105歳の日本最高齢ピアニスト

今月上旬、日本の最高齢ピアニストである室井摩耶子さんの訃報が報じられた。105歳と75日で天国へ。1921年(大正10年)のお生まれである。彼女の演奏を聴いたわけではないが、ウィキペディアを読んで、彼女の生きる姿勢に教わるものが多々、有った。

室井摩耶子さんは6歳でピアノを習い初め、東京音楽大学(現在の東京藝術大学)とベルリン音楽大学を卒業。一日4時間の練習を生涯、欠かすことがなく、演奏会が近づくと、一日8時間、ひたすらピアノに向かったとのこと。ここまでなら、多くの名だたるピアニストもやっていることだが、私の驚きは、彼女が89歳で家を建て直し、1階にはグランドピアノを2台も備え、練習に余念がなかった点だ。

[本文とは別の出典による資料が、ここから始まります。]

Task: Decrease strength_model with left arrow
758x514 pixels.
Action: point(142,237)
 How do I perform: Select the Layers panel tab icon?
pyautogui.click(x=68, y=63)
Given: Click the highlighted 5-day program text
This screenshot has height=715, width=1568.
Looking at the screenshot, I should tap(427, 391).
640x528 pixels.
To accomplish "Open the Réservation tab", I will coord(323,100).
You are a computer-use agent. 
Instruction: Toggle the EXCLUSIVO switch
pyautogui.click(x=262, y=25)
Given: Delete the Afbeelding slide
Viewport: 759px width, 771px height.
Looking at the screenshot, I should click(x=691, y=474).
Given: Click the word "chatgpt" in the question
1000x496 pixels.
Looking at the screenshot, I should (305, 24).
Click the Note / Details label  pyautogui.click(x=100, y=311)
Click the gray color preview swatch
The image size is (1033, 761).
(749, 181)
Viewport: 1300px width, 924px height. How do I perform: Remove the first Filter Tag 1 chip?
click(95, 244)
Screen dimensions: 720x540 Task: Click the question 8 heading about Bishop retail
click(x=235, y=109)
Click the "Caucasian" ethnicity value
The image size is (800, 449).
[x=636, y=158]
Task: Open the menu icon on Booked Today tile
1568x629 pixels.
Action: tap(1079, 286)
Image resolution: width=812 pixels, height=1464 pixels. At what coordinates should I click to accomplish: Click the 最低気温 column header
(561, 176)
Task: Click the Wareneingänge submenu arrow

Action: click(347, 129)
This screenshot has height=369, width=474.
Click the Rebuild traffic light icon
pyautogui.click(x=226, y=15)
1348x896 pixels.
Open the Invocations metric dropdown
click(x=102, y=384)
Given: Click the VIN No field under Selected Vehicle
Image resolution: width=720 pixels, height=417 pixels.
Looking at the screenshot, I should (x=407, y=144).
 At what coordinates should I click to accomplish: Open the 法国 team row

ところで、摩耶子さんという名前だが、「摩耶」はブッダのお母様の名前「マーヤ(摩耶)」から名付けられたと思われる。仏陀の母は仏陀を産んでから7日後に亡くなられたと伝えられているが、「マーヤ(摩耶)」の意味は、「幻(まぼろし)」とか「不思議な力」を有しているとのこと。室井摩耶子さんの天分と情熱は、「摩耶夫人」に見守られていたのかもしれない。